The path of M. Pasteur’s investigations is strewed
with gifts of vast monetary value to the silk trades,
the brewer, and the wine merchant. And this being
so, it might well be a proper and graceful act on
the part of the representatives of trade and commerce
in its greatest centre to make some public recognition
of M. Pasteur’s services, even if there were
nothing further to be said about them. But there
is much more to be said. M. Pasteur’s direct
and indirect contributions to our knowledge of the
causes of diseased states, and of the means of preventing
their recurrence, are not measurable by money values,
but by those of healthy life and diminished suffering
to men. Medicine, surgery, and hygiene have all
been powerfully affected by M. Pasteur’s work,
which has culminated in his method of treating hydrophobia.

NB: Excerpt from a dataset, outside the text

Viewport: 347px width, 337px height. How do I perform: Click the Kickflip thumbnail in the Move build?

I cannot conceive that any competently instructed
person can consider M. Pasteur’s labours in this
direction without arriving at the conclusion that,
if any man has earned the praise and honour of his
fellows, he has. I find it no less difficult
to imagine that our wealthy country should be other
than ashamed to continue to allow its citizens to
profit by the treatment freely given at the Institute
without contributing to its support. Opposition
to the proposals which your Lordship sanctions would
be equally inconceivable if it arose out of nothing
but the facts of the case thus presented. But
the opposition which, as I see from the English papers,
is threatened has really for the most part nothing
to do either with M. Pasteur’s merits or with
the efficacy of his method of treating hydrophobia.

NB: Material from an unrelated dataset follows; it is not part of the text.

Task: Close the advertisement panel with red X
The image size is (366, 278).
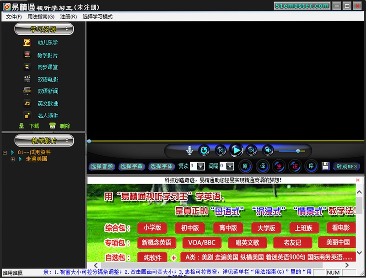Action: pyautogui.click(x=357, y=180)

It proceeds partly from the fanatics of laissez faire,
who think it better to rot and die than to be kept
whole and lively by State interference, partly from
the blind opponents of properly conducted physiological
experimentation, who prefer that men should suffer
than rabbits or dogs, and partly from those who for
other but not less powerful motives hate everything
which contributes to prove the value of strictly scientific
methods of enquiry in all those questions which affect
the welfare of society. I sincerely trust that
the good sense of the meeting over which your Lordship
will preside will preserve it from being influenced
by those unworthy antagonisms, and that the just and
benevolent enterprise you have undertaken may have
a happy issue.
I am, my Lord Mayor, your obedient servant,
T.H. Huxley.
Hotel Kursaal, Maloja, Haute Engadine, July 8, 1889.
My dear Lankester,
Many thanks for your letter. I was rather anxious as to the result of the meeting, knowing the malice and subtlety of the Philistines, but as it turned out they were effectually snubbed. I was glad to see your allusion to Coleridge’s impertinences. It will teach him to think twice before he abuses his position again. I do not understand Stead’s position in the Pall Mall. He snarls but does not bite.